Given records
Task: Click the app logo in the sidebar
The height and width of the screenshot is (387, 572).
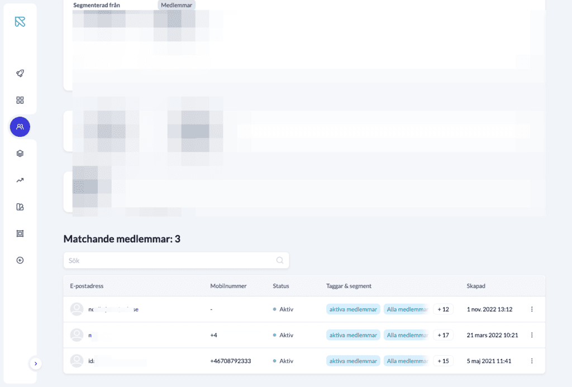Action: tap(20, 22)
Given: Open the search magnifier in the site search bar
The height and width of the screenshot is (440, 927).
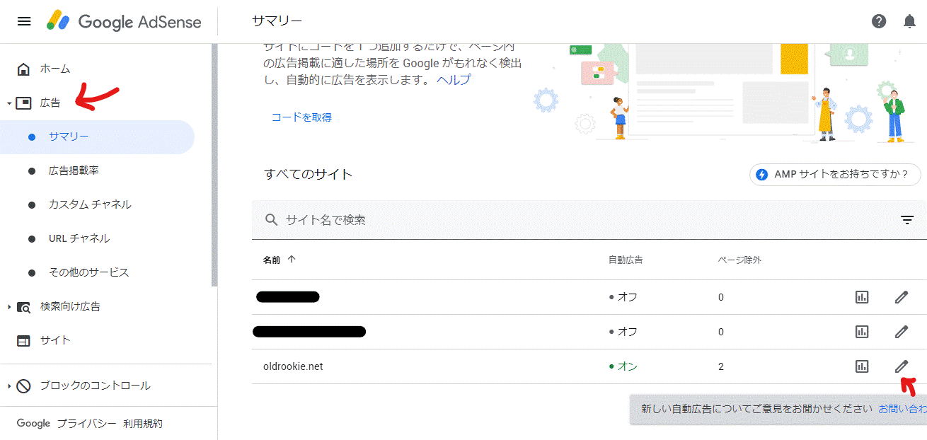Looking at the screenshot, I should pyautogui.click(x=272, y=220).
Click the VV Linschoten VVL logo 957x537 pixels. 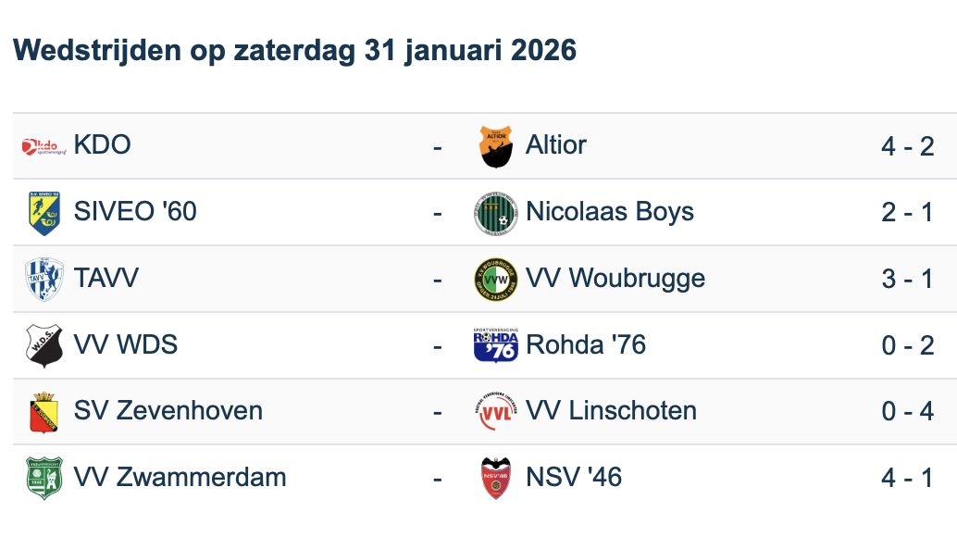coord(496,412)
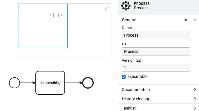Click the Executable label text

[137, 76]
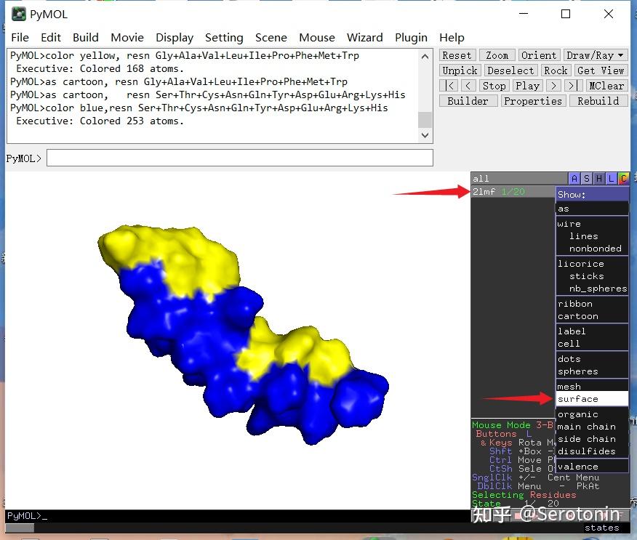Click the PyMOL command input field

pos(240,158)

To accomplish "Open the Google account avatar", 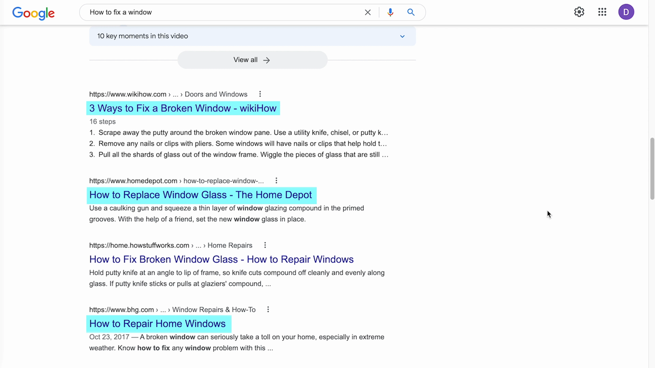I will (626, 12).
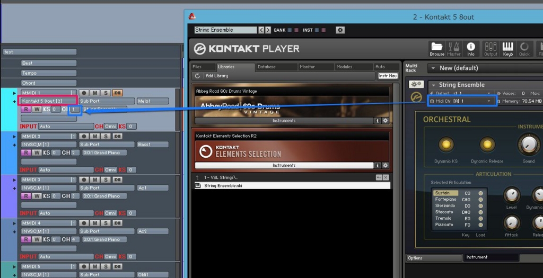Image resolution: width=543 pixels, height=278 pixels.
Task: Click the Add Library button
Action: (216, 76)
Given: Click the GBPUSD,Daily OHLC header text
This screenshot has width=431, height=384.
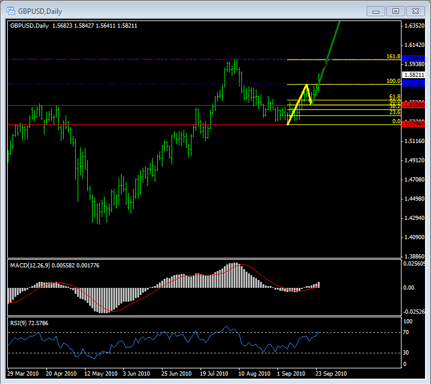Looking at the screenshot, I should tap(72, 25).
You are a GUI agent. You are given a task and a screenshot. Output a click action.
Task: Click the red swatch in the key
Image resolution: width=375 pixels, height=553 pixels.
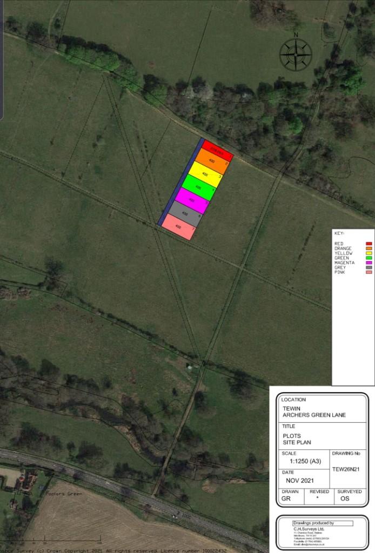pyautogui.click(x=369, y=244)
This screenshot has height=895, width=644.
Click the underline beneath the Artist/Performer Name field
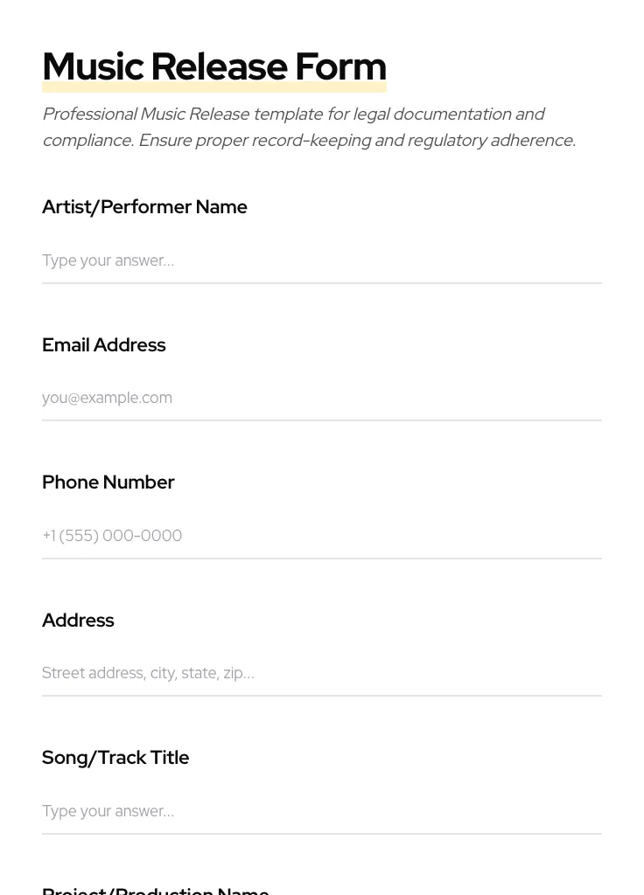tap(321, 283)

Directions for this task
Exact text is required for the lines from the one with "Given: Click the" through the last line of the entries, both included. Omit pictures.

Result of the exercise
Given: Click the GBPUSD,Daily OHLC header text
This screenshot has width=431, height=384.
Looking at the screenshot, I should tap(72, 25).
You are a GUI agent. You are given a task and a screenshot. Output a click action.
Task: Click the red swatch in the key
Image resolution: width=375 pixels, height=553 pixels.
pyautogui.click(x=369, y=244)
This screenshot has height=895, width=644.
Click the underline beneath the Artist/Performer Name field
tap(321, 283)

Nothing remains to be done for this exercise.